_Aim of the task_:
Would you transcribe the records below from the line with "The width and height of the screenshot is (846, 524)." to the line with "Given: Tap the", ends included, exactly and with nothing more, leaving the pictures out?

_Input_:
┌────────
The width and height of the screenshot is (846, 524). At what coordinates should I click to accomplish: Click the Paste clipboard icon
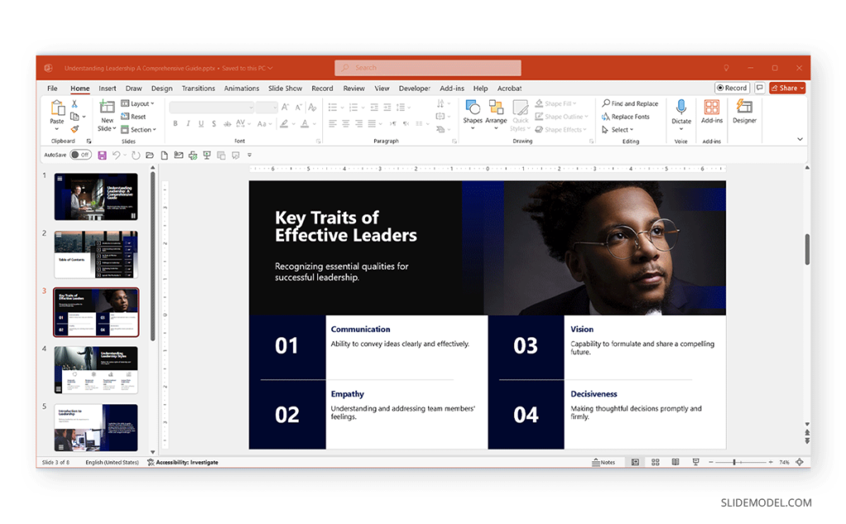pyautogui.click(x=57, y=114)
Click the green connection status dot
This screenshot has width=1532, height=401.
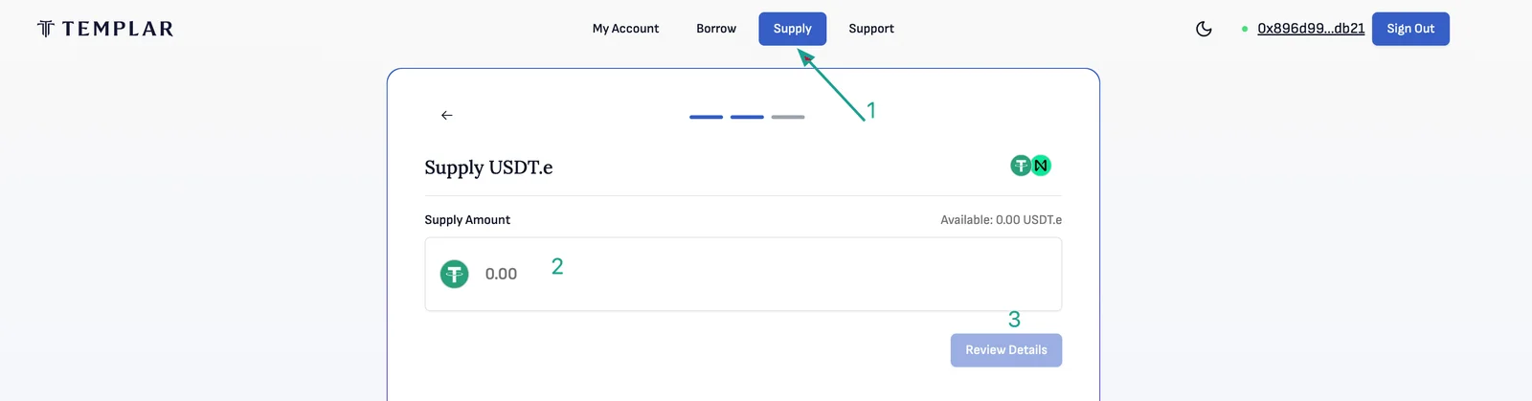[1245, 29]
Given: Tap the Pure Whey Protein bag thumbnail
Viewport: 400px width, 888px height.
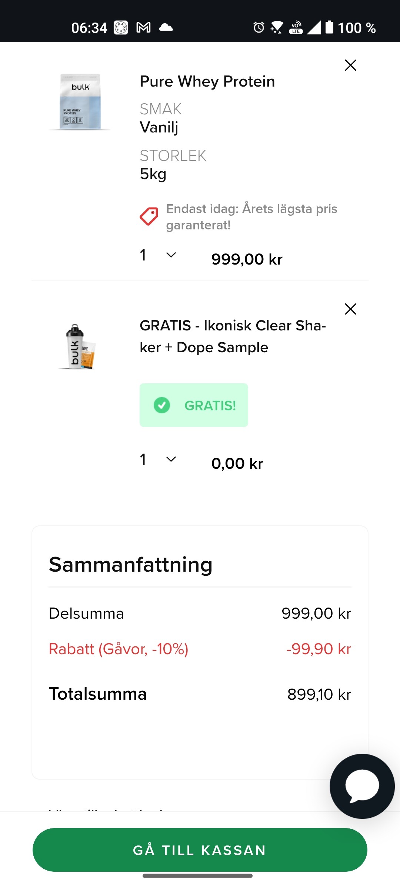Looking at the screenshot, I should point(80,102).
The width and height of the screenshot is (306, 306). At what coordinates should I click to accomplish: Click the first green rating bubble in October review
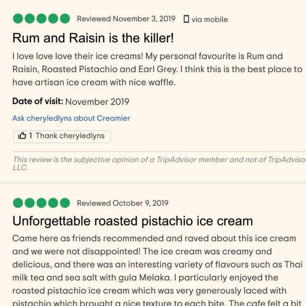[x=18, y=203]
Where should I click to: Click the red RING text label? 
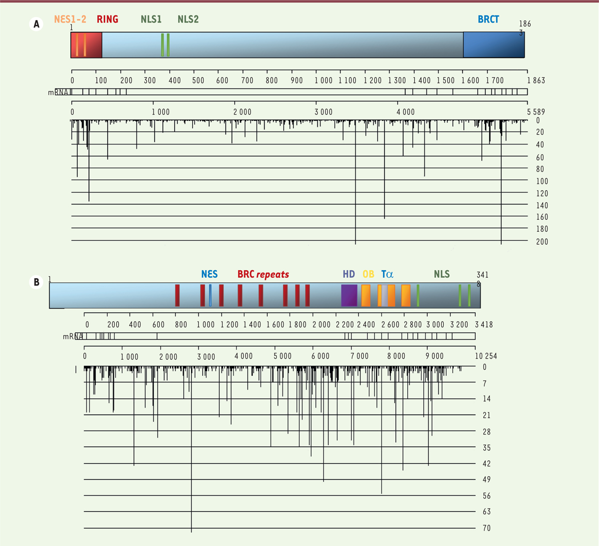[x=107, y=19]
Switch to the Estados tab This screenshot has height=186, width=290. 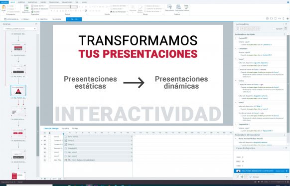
└────────
┌────────
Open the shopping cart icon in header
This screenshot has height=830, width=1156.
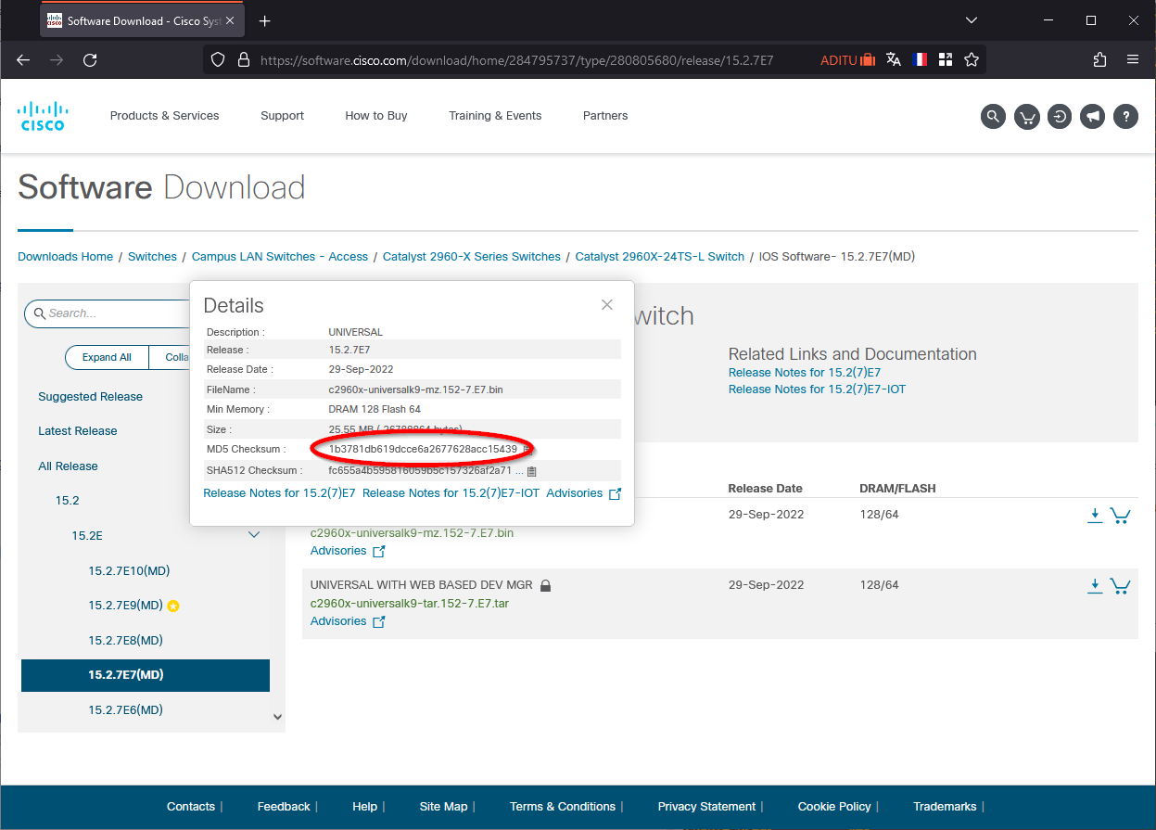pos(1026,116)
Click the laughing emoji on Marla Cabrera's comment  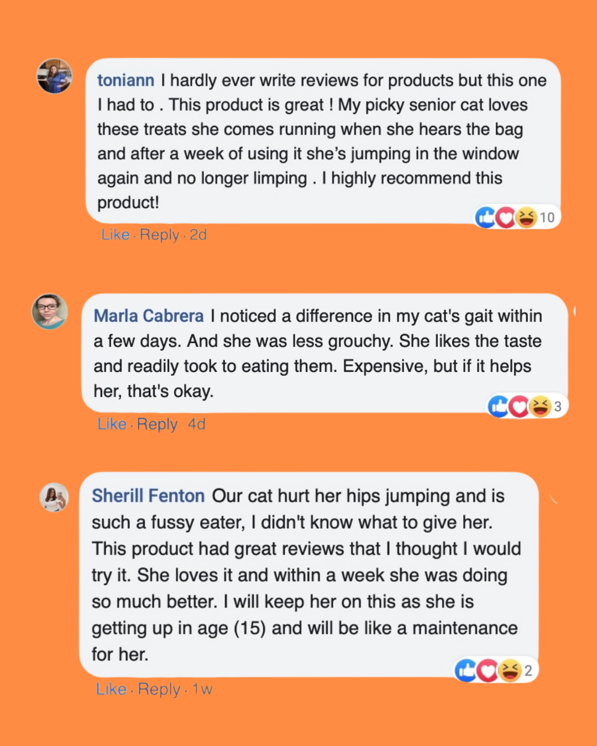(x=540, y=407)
└────────
_The answer_:
The width and height of the screenshot is (846, 524). At what coordinates should I click to accomplish: Click the Paste clipboard icon
pyautogui.click(x=57, y=114)
Click the green connection status dot
This screenshot has width=1532, height=401.
[1245, 29]
Given: Tap the Pure Whey Protein bag thumbnail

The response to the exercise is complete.